╭──
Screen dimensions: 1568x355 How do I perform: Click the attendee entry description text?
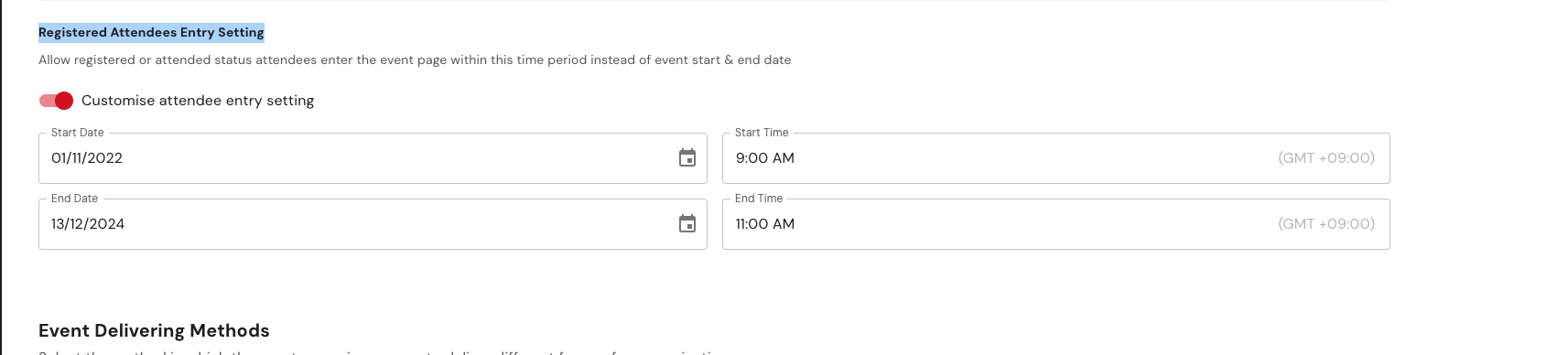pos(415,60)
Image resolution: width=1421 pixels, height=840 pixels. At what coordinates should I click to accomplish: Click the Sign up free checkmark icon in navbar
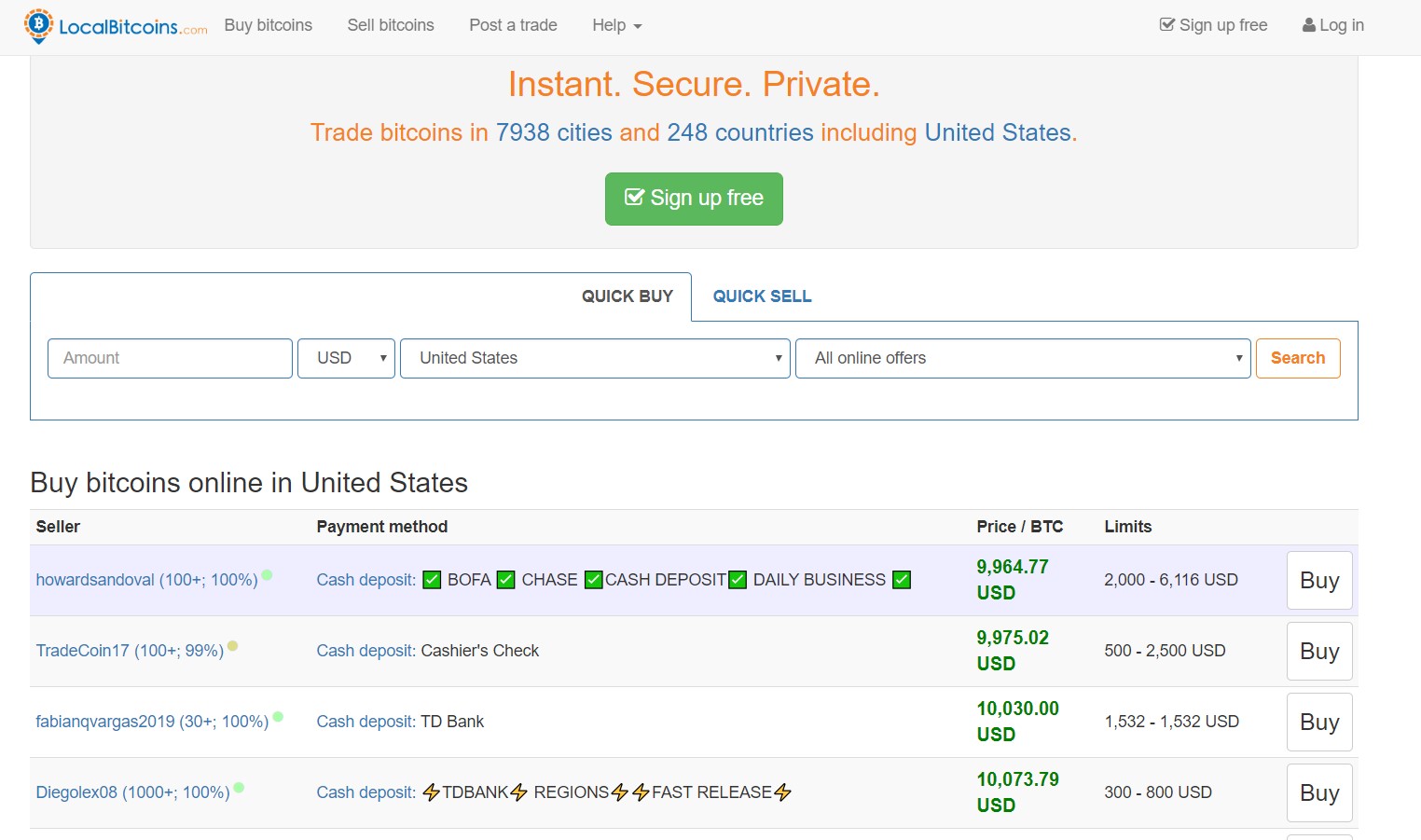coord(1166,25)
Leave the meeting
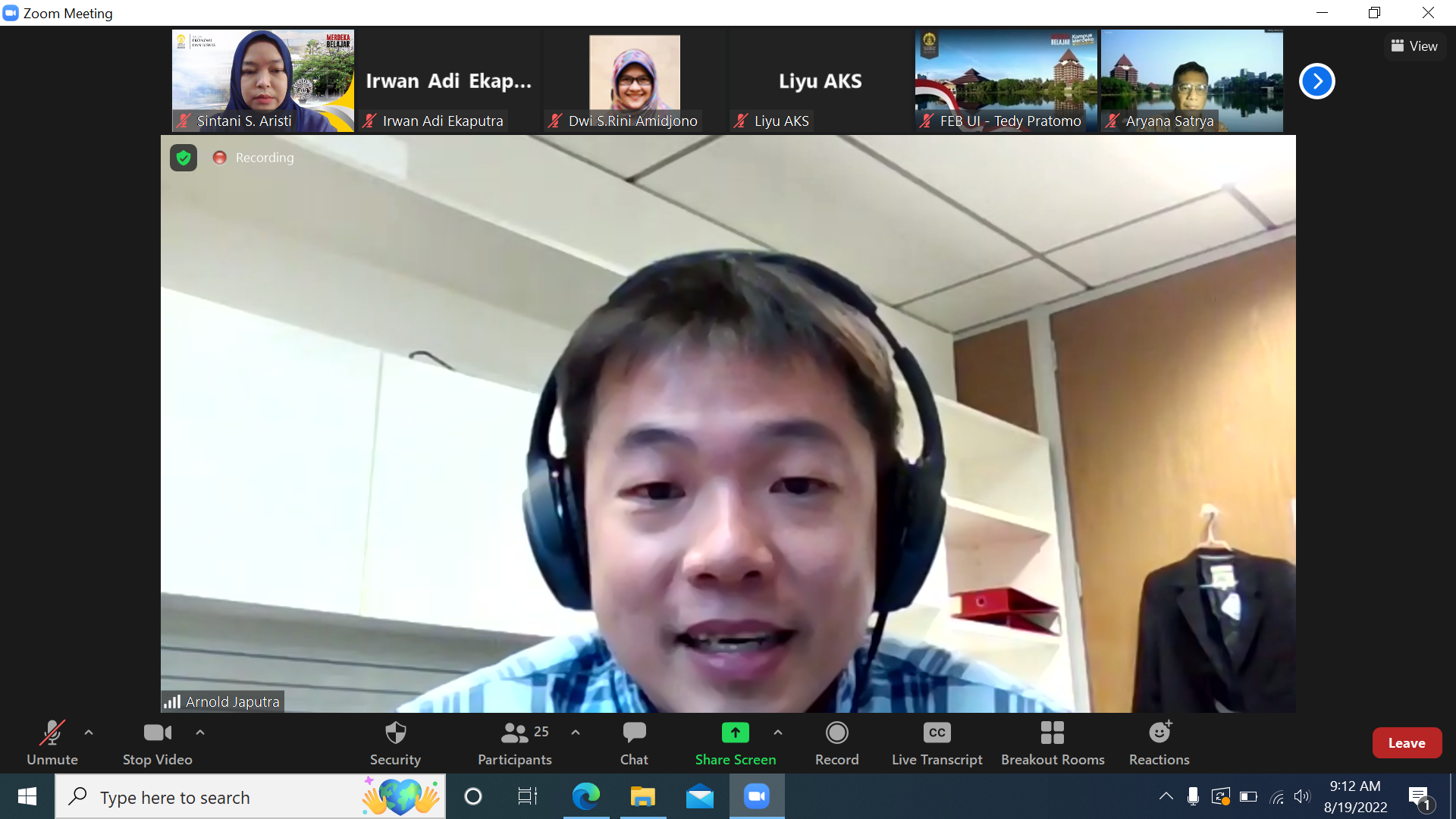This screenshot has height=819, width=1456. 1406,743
╰──
# PROBLEM
Reproduce every entry above word for word, leaving out the pictures.

# THE REPLY
Screen dimensions: 1568x355 How do I perform: Click the attendee entry description text?
pos(415,60)
Image resolution: width=1421 pixels, height=840 pixels. At what coordinates should I click to accomplish: Click the Sign up free checkmark icon in navbar
coord(1166,25)
Leave the meeting
This screenshot has height=819, width=1456. 1406,743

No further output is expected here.